• **EXERCISE PROMPT**
Only the lines from the one with "Tap muted mic icon beside 育麗 李" to the end of the data below should be given again, exactly, with both ends included and pictures omitted.

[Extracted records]
<<<<

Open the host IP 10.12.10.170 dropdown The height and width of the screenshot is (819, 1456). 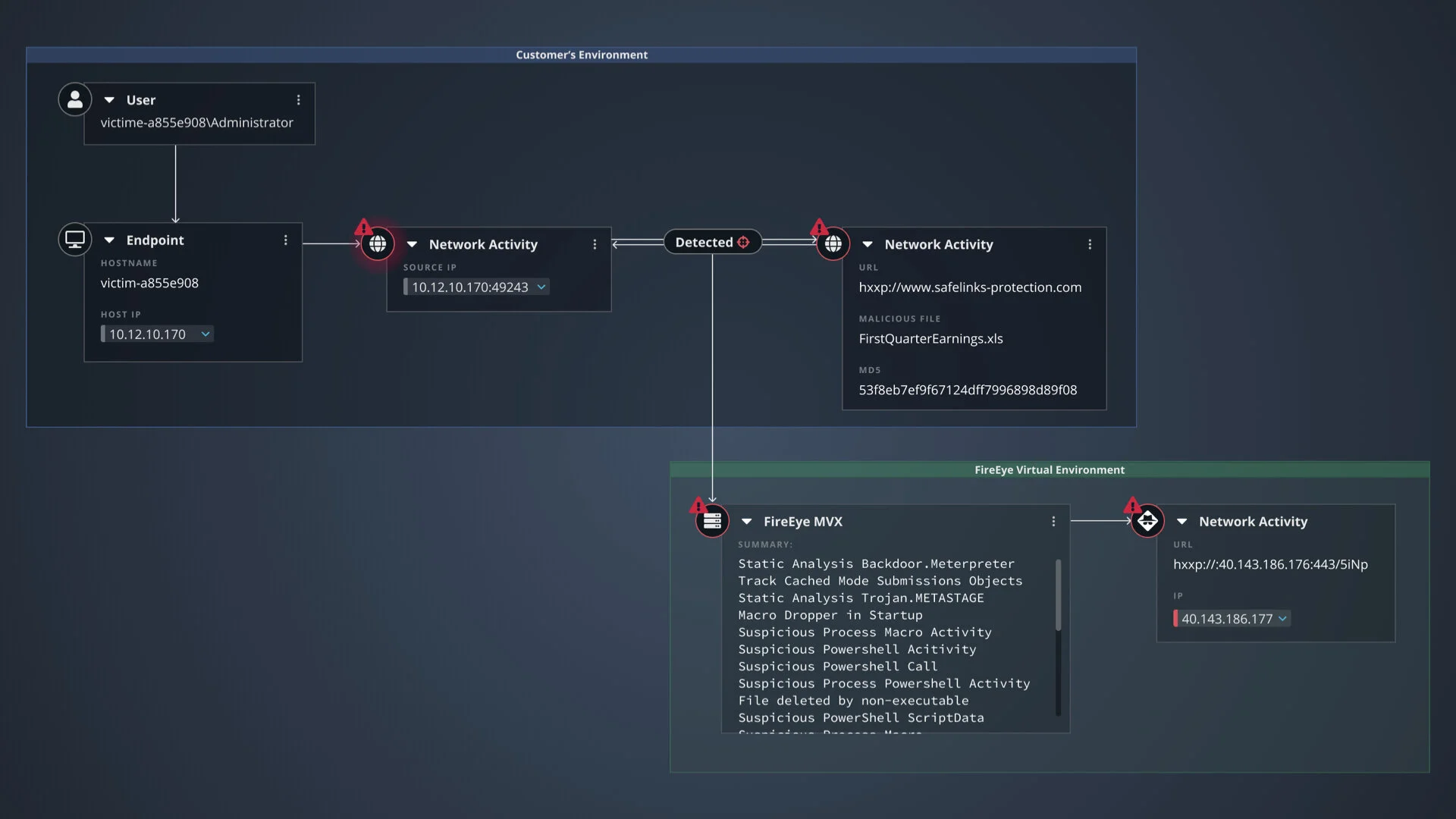point(205,334)
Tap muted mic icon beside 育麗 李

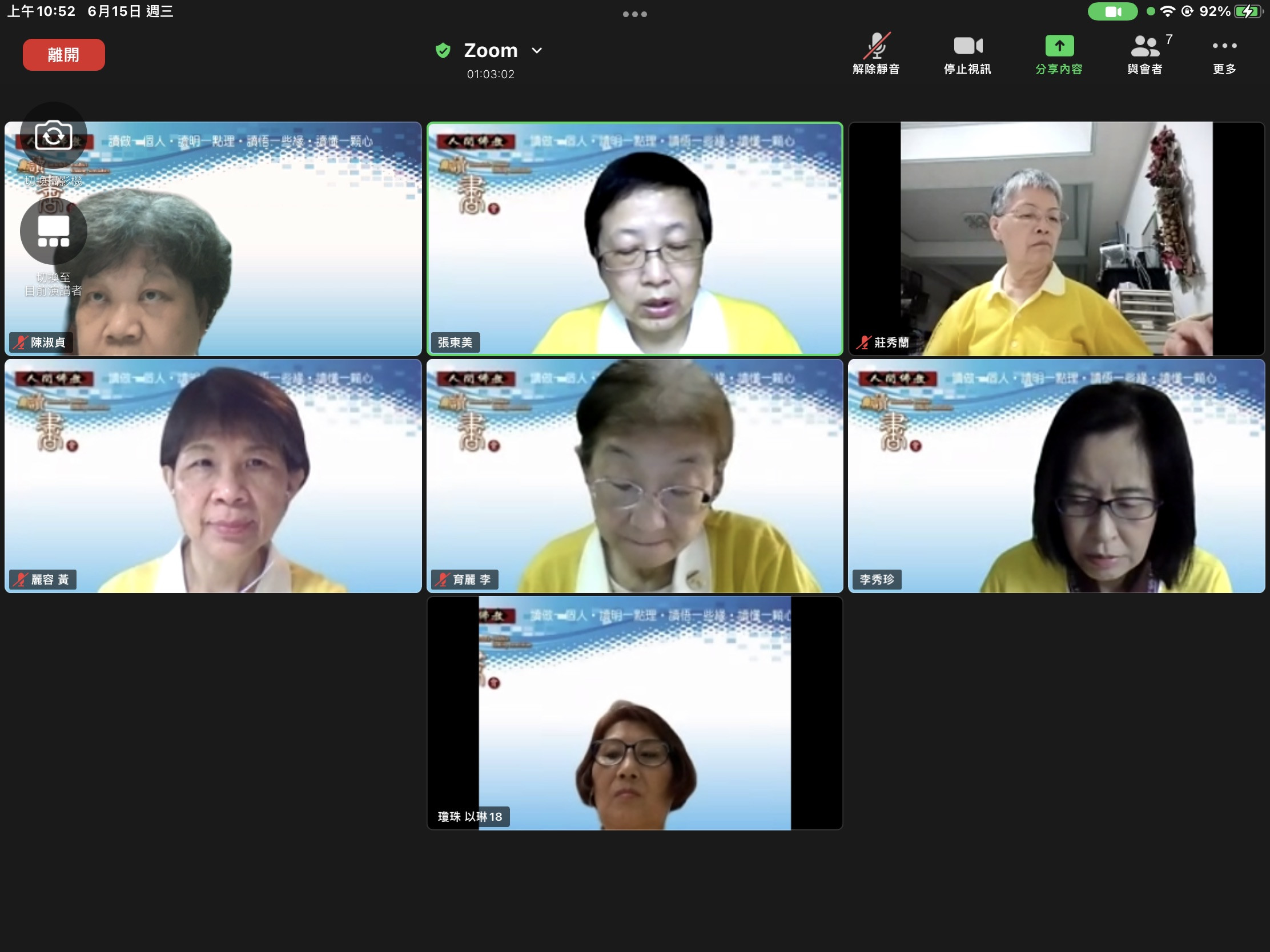click(443, 579)
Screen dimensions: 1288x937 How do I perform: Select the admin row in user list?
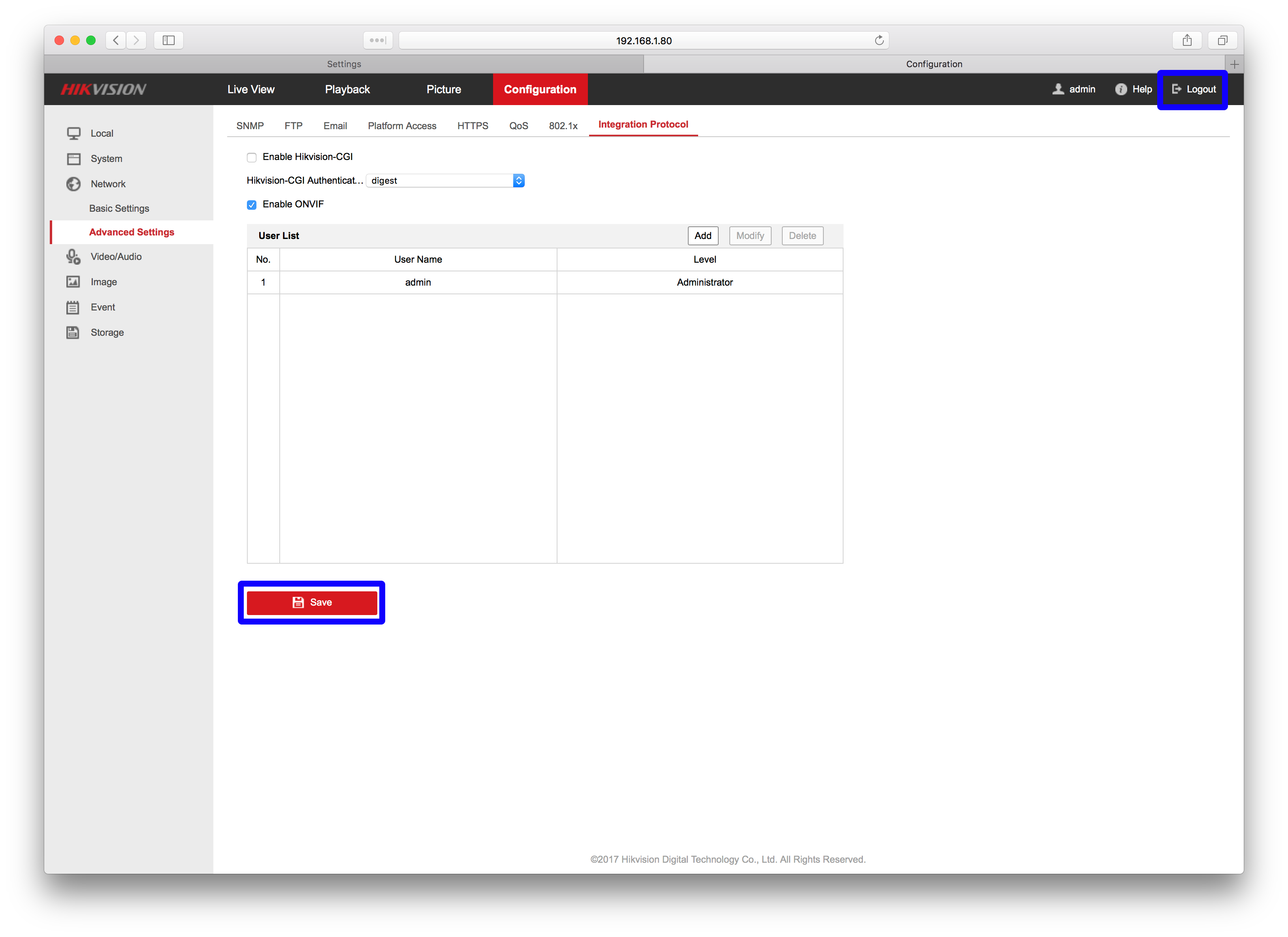[x=418, y=282]
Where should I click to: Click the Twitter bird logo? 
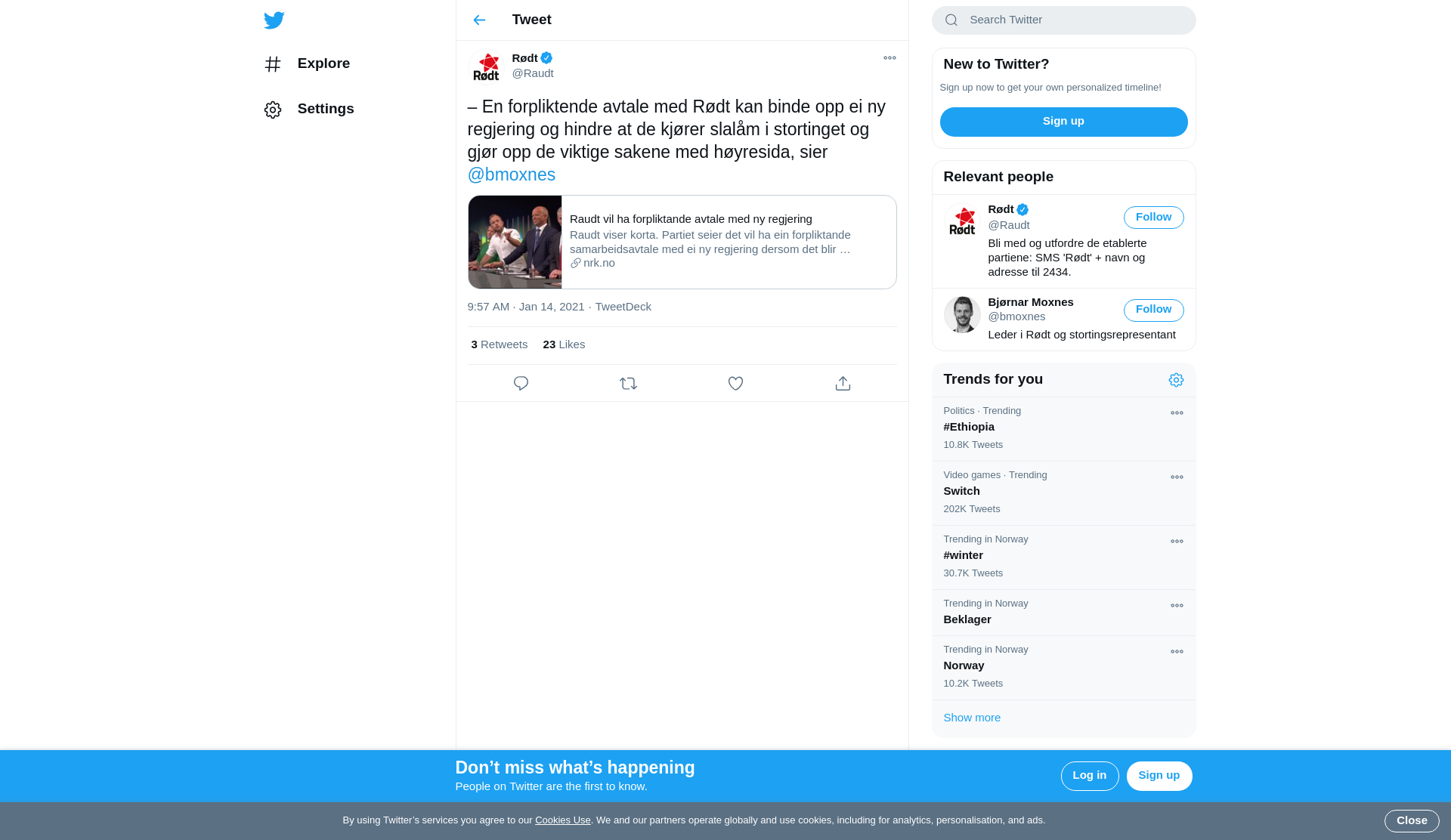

>>>>

• **TASK OUTPUT**
Tap muted mic icon beside 育麗 李

click(443, 579)
Screen dimensions: 1288x937 How do I perform: Select the admin row in user list?
[x=418, y=282]
Where should I click to: Click the Twitter bird logo? 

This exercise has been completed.